John Wesley…On Wealth and Inheritance

I am pained for you that are ‘rich in this world’. Do you give all you can? You who receive five hundred pounds a year, and spend only two hundred, do you give three hundred back to God? If not, you certainly rob God of that three hundred. You that receive two hundred, and spend but one, do you give God the other hundred? If not, you rob him of just so much. ‘Nay, may I not do what I will with my own?’ Here lies the ground of your mistake. It is not your own. In cannot be, unless you are Lord of heaven and earth. ‘However, I must provide for my children.’ Certainly. but how? By making them rich? Then you will probably make them heathens, as some of you have done already. “What shall I do, then?” Lord, speak to their hearts! Else the preacher speaks in vain. Leave them enough to live on, not in idleness and luxury, but by honest industry. And if you have not children, upon what scriptural or rational principles can you leave a groat behind you more than will bury you?

Sermon 131, “The Danger of Increasing Riches”, II. 17.

John Wesley …On Separation of Church and State

O the depth both of the wisdom and knowledge of God! Causing a total disregard for all religion to pave the way for the revival of the only religion which was worthy of God! I am not assured whether this be the case or not in France and Germany. But it is so beyond all contradiction in North America: the total indifference of the government there whether there be any religion or none leaves room for the propagation of true scriptural religion without the least let or hindrance.

Sermon 102, “Of Former Times”, 20

John Wesley …. On Love of Neighbor

If we cannot think alike, at least we may love alike and can anything but love beget love?

John Wesley…On Racism and the Legal System

Reading this morning a tract wrote by a poor African, I was particularly struck by that circumstance that a man who has a black skin, being wronged or outraged by a white man, can have no redress; it being a “law’ in our colonies that the oath of a black against a white goes for nothing. What villainy is this?

Letter to William Wilberforce, February 24, 1791 (the last letter John Wesley ever wrote)

John Wesley … on Perfection

By perfection I mean the humble, patient, gentle love of God and our neighbor, ruling our tempers, words and actions.

John Wesley, A Plain Account of Christianity 1765

John Wesley …. On Reason

You go: “It is a fundamental principle in the Methodist school that all who come into it must renounce their reason.” Sir, are you awake? Unless you are talking in your sleep, how can you utter so gross an untruth? It is a fundamental principle with us that to renounce reason is to renounce religion, that religion and reason go hand in hand, and that all irrational religion is false religion.
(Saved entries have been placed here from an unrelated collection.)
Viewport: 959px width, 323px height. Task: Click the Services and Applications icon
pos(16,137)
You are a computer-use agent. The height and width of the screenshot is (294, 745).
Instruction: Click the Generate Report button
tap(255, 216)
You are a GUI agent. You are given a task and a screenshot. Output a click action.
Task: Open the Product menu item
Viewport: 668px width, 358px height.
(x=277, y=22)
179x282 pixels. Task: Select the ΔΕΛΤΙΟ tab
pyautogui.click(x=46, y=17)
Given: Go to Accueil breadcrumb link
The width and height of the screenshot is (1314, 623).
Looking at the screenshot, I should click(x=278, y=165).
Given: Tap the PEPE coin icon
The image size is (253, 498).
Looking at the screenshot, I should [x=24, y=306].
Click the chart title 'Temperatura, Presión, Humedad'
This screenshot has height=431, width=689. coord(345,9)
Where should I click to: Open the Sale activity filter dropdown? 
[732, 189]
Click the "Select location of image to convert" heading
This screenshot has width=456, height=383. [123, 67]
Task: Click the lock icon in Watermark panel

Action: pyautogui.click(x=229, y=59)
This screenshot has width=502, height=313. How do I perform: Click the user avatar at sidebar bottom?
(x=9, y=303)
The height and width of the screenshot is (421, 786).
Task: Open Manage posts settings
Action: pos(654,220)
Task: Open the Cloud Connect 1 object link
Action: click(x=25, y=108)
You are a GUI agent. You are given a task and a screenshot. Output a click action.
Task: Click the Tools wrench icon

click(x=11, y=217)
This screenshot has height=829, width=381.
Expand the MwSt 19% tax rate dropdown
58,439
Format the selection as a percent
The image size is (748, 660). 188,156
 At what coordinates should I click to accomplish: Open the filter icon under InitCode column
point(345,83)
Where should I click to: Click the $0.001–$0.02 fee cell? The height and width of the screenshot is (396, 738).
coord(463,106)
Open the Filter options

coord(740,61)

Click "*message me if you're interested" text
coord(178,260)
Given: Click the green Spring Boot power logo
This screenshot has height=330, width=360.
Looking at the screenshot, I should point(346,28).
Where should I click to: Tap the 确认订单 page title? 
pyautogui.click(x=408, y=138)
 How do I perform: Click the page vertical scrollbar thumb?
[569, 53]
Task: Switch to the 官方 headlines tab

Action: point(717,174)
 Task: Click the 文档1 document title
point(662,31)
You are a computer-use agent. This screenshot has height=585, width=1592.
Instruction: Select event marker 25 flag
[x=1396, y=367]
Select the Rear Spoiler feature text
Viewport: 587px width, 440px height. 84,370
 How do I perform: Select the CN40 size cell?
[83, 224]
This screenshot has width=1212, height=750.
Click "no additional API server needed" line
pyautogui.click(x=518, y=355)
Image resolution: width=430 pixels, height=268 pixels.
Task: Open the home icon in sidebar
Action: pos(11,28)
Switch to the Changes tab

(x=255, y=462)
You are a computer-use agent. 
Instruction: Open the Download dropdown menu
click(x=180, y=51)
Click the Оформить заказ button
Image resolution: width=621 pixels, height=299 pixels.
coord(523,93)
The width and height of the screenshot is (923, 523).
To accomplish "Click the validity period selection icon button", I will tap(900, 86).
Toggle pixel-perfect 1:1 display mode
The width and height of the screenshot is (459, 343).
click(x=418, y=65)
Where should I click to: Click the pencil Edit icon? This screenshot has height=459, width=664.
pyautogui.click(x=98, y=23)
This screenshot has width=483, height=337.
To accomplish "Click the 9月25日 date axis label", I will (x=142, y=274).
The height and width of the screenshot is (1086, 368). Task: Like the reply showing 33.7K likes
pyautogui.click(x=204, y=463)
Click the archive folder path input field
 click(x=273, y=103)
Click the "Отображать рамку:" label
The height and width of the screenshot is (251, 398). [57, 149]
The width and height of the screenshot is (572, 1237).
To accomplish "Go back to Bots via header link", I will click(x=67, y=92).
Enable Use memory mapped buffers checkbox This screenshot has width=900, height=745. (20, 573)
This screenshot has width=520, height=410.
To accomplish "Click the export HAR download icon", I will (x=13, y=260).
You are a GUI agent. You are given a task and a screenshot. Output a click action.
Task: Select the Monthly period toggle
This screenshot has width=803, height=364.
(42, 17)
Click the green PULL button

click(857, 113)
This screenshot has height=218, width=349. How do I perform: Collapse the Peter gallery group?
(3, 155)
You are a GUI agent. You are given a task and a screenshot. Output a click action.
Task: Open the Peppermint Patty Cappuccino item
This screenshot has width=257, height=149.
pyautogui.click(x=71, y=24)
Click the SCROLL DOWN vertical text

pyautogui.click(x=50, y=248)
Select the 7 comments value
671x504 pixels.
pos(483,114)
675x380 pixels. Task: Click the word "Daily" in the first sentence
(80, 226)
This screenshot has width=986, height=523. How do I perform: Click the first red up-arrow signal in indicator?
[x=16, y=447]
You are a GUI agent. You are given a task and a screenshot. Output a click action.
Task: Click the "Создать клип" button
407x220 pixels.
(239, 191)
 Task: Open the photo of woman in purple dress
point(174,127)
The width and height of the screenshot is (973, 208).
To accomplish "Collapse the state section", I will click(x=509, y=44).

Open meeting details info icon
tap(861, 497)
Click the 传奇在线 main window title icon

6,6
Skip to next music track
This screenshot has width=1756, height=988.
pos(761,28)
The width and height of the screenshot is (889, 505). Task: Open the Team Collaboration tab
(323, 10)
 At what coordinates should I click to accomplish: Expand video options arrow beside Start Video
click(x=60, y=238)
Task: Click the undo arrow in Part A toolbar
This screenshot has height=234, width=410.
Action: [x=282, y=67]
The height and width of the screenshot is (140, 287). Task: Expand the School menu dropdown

John Wesley, Letters to Dr. Rutherforth V.3,64

John Wesley… On the Work Ethic

Yet again: “in what spirit do you go through your business? In the spirit of the world, or the Spirit of Christ?” I am afraid thousands of those who are called good Christians do not understand the question. If you act in the Spirit of Christ you carry the end you at first proposed through all your work from first to last. You do everything in the spirit of sacrifice, giving up your will to the will of God, and continually aiming not at ease, pleasure, or riches; not at anything this short enduring world can give; but merely at the glory of God. Now can anyone deny that this is the most excellent way of pursuing worldly business?

Sermon 89, “The More Excellent Way”, III. 3.

John Wesley … On Parliament

I had spent two or three hours in the House of Lords. I had frequently heard that this was the most venerable assembly in England. But how was I disappointed! What is a Lord but a sinner, born to die!